C. Researchers can control for known confounders by pretrial study design and matching on key risk factors.
1. Regression techniques can control for known confounders during the analysis.
2. Unknown confounders can only be controlled by randomization.
VI. CRITICAL APPRAISAL OF A MANUSCRIPT
A. Should be done in a step-by-step fashion to address several key questions, as below
B. These can easily be answered by filling out a companion worksheet as you read the article
1. Why did the authors choose to perform this study?
2. What is the author’s hypothesis or hypotheses?
3. What was the study design, and what type of evidence does this study represent?
4. What were the key independent variables?
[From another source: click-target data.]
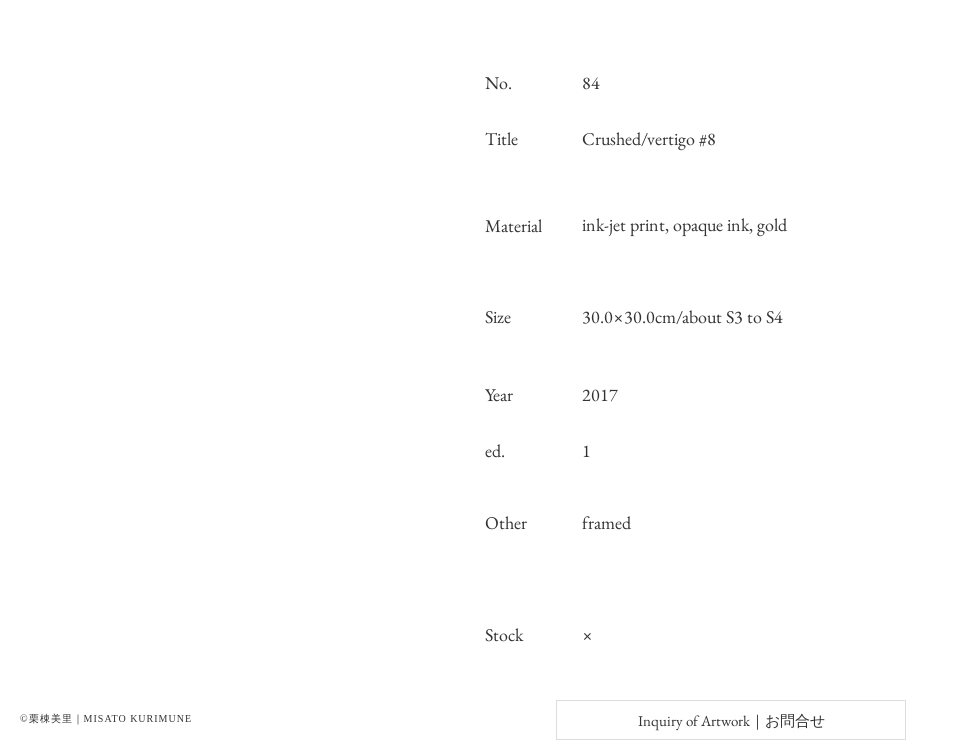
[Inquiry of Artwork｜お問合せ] (731, 720)
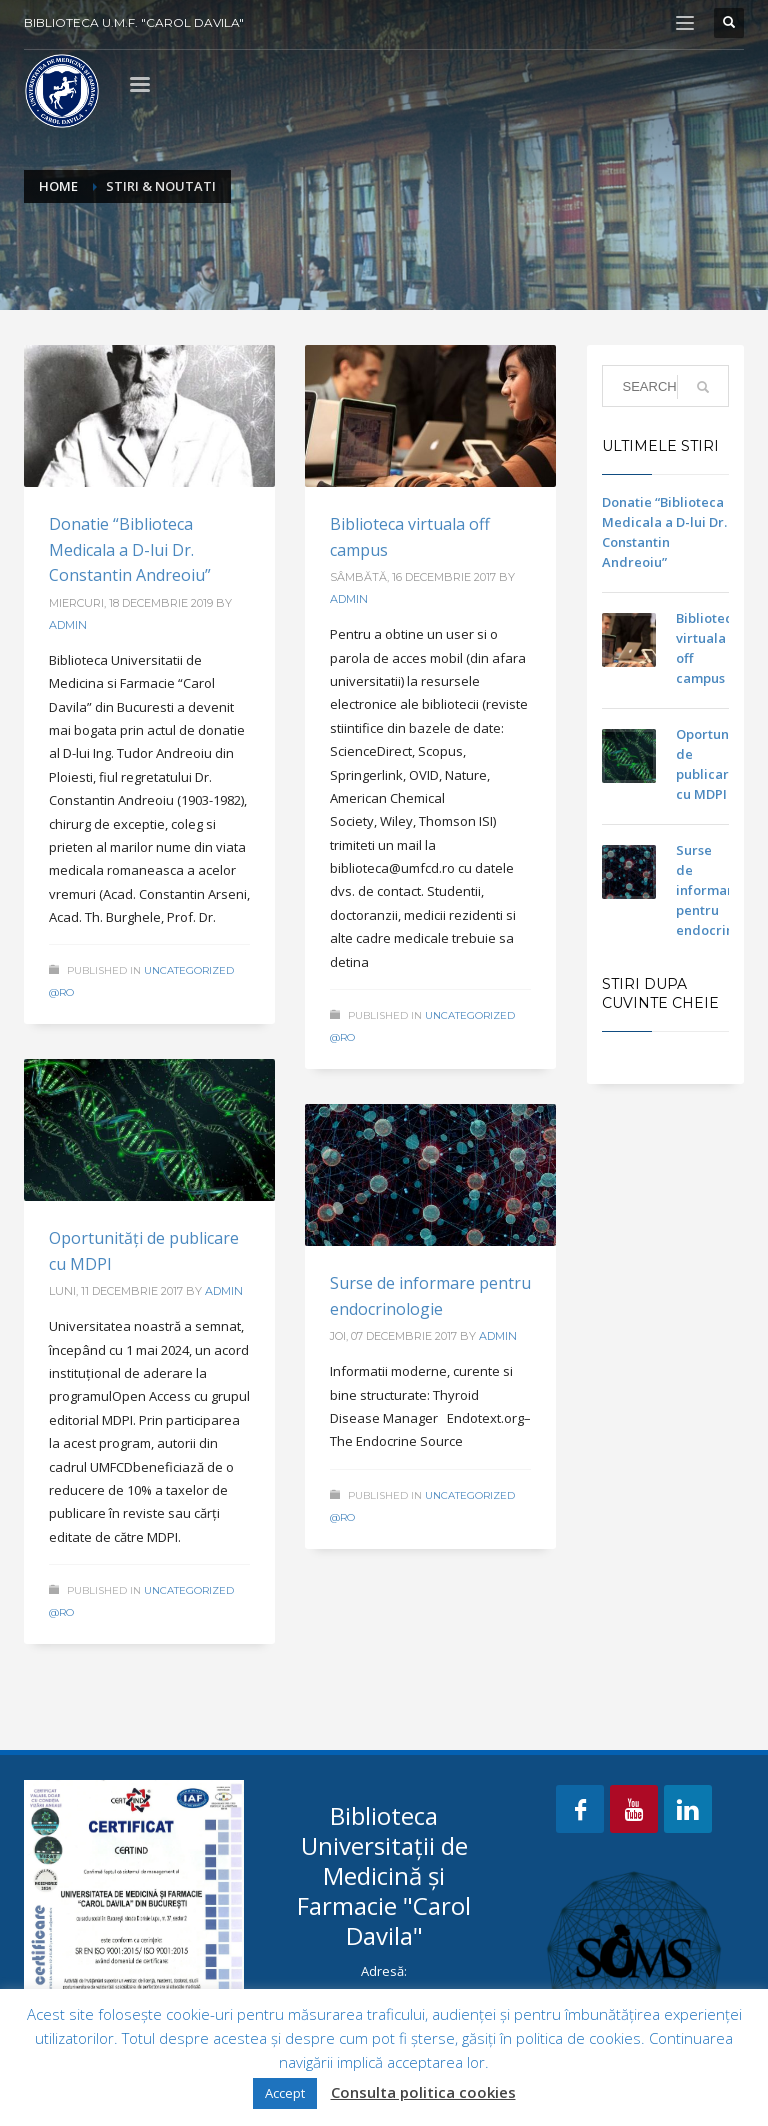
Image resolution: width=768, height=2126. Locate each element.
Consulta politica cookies (423, 2092)
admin (68, 625)
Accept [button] (285, 2093)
What was the dependent or outcome variable?
5. How does the study’s design minimize or eliminate bias? What potential sources of bias are present and how might these affect the author’s conclusions?
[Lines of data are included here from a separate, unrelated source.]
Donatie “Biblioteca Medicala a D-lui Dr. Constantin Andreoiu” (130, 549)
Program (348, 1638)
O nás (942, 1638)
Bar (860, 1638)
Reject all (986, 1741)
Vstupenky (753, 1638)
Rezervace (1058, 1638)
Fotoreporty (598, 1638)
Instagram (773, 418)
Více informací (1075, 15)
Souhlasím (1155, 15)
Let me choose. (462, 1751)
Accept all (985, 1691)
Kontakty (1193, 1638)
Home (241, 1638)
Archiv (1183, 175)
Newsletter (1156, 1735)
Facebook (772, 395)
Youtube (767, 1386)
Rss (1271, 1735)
6. What types of statistical analyses were performed?
7. Was a sample size calculation performed prior to the study? If so, was the study adequately powered?
8. Was the appropriate control utilized?
9. Were the appropriate experiments utilized and the methods adequately described?
10. Were the appropriate controls used?
11. Were the appropriate assays performed?
12. Does quality of the figures match the supposition of the conclusions?
13. Were the appropriate references cited?
14. What were the main findings or results?
15. What conclusions do the authors make, and are these conclusions supported by their data?
16. Does the discussion adequately discuss the clinical potential of the study?
17. How will this article change your practice?
PEARLS
1. Review of journal club articles should be performed using a systematic approach.
2. A companion worksheet is helpful to summarize your thoughts prior to journal club.
QUESTIONS YOU WILL BE ASKED
1. What factors may introduce bias into a study?
Bias is a multifactorial process that can occur in the planning, execution, analysis, or publication phases of research. See above.
2. What are the differences between observational studies and randomized controlled trials?
Observational studies follow patients without intervening. Randomized controlled trials perform a specific intervention and then follow patients to evaluate outcomes.
3. What are the Levels of Evidence?
a. Level 1 evidence: Randomized control trial or a meta-analysis of RCTs.
b. Level 2 evidence: Prospective cohort study.
c. Level 3 evidence: Retrospective cohort study.
d. Level 4 evidence: Case series.
e. Level 5 evidence: Case report or expert opinion.
Recommended Readings
Burns PB, Rohrich RJ, Chung KC. The levels of evidence and their role in evidence-based medicine. Plast Reconstr Surg. 2011;128(1):305–310. PMID: 21701348.
Pannucci CJ, Wilkins EG. Identifying and avoiding bias in research. Plast Reconstr Surg. 2010;126(2):619–625. PMID: 20679844.